Reading passage -
-- START --
Affine sl(2)
introduction
- affine sl(2) \(A^{(1)}_1\)
- 틀:수학노트
construction from semisimple Lie algebra
- this is borrowed from affine Kac-Moody algebra entry
- Let \(\mathfrak{g}\) be a semisimple Lie algebra with root system \(\Phi\) and the invariant form \(\langle \cdot,\cdot \rangle\)
- say \(\mathfrak{g}=A_1\), \(\Phi=\{\alpha,-\alpha\}\)
- Cartan matrix
\(\mathbf{A} = \begin{pmatrix} 2 \end{pmatrix}\) - Find the highest root \(\alpha\)
- Add another simple root \(\alpha_0\) to the root system \(\Phi\) which is \(\alpha_0=-\alpha\), but we regard this as an independent one now.
-- END --
Challenge 1 -
Which entry does the affine sl(2) page say its construction is borrowed from?

Given information -
-- START --
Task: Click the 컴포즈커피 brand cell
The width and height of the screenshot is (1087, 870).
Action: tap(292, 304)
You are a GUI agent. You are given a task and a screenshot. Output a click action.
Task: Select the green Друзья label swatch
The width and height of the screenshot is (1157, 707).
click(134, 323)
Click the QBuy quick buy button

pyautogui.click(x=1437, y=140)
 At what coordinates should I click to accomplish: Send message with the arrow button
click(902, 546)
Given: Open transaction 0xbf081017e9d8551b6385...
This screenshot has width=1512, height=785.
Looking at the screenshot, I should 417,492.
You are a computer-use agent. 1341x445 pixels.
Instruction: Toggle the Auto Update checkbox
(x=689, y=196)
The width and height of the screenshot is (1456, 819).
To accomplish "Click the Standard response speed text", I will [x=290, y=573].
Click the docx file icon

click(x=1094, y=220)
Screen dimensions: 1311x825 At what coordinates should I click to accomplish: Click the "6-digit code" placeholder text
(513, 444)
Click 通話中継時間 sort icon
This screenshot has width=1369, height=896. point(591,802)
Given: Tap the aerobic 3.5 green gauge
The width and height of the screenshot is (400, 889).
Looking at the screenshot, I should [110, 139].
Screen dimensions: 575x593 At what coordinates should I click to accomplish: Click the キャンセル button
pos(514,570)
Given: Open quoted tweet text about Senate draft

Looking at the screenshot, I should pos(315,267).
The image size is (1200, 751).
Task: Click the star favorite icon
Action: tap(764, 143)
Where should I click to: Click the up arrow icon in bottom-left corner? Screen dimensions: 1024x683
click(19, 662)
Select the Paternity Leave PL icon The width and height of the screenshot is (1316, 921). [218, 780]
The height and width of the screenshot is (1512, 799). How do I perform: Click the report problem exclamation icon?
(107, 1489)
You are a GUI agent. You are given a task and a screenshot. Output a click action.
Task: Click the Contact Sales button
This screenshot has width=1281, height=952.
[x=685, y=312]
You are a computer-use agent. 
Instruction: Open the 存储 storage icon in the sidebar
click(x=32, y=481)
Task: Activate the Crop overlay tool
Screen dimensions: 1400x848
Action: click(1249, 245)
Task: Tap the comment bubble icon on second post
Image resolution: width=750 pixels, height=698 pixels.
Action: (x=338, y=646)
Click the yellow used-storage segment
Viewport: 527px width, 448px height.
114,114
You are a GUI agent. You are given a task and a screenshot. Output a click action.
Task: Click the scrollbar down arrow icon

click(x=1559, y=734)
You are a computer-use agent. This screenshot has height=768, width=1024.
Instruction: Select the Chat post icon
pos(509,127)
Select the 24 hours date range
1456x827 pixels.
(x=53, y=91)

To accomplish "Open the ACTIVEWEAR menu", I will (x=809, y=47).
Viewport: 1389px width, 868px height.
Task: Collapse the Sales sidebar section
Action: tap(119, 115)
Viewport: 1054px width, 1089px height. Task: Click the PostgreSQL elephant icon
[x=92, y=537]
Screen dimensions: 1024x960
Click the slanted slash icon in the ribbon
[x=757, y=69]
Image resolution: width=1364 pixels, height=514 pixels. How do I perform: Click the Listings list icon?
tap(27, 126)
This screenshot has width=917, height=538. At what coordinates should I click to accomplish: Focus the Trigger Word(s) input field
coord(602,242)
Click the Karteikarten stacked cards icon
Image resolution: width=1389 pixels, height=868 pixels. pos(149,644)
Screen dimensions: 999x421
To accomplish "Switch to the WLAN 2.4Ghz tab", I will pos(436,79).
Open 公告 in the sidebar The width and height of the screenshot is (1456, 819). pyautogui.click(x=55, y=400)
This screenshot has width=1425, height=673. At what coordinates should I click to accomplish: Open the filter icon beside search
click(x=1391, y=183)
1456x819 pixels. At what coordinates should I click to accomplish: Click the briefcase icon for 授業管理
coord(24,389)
-- END --
Challenge 2 -
Could you rewrite the rows from the line that contains "Click the Karteikarten stacked cards icon" through the last row, both ends included, swapping "icon" for "symbol" and leaving everything else unchanged?

Task response 1 -
The affine Kac-Moody algebra entry.

Task response 2 -
Click the Karteikarten stacked cards symbol
Image resolution: width=1389 pixels, height=868 pixels. pos(149,644)
Screen dimensions: 999x421
To accomplish "Switch to the WLAN 2.4Ghz tab", I will pos(436,79).
Open 公告 in the sidebar The width and height of the screenshot is (1456, 819). pyautogui.click(x=55, y=400)
This screenshot has width=1425, height=673. At what coordinates should I click to accomplish: Open the filter symbol beside search
click(x=1391, y=183)
1456x819 pixels. At what coordinates should I click to accomplish: Click the briefcase symbol for 授業管理
coord(24,389)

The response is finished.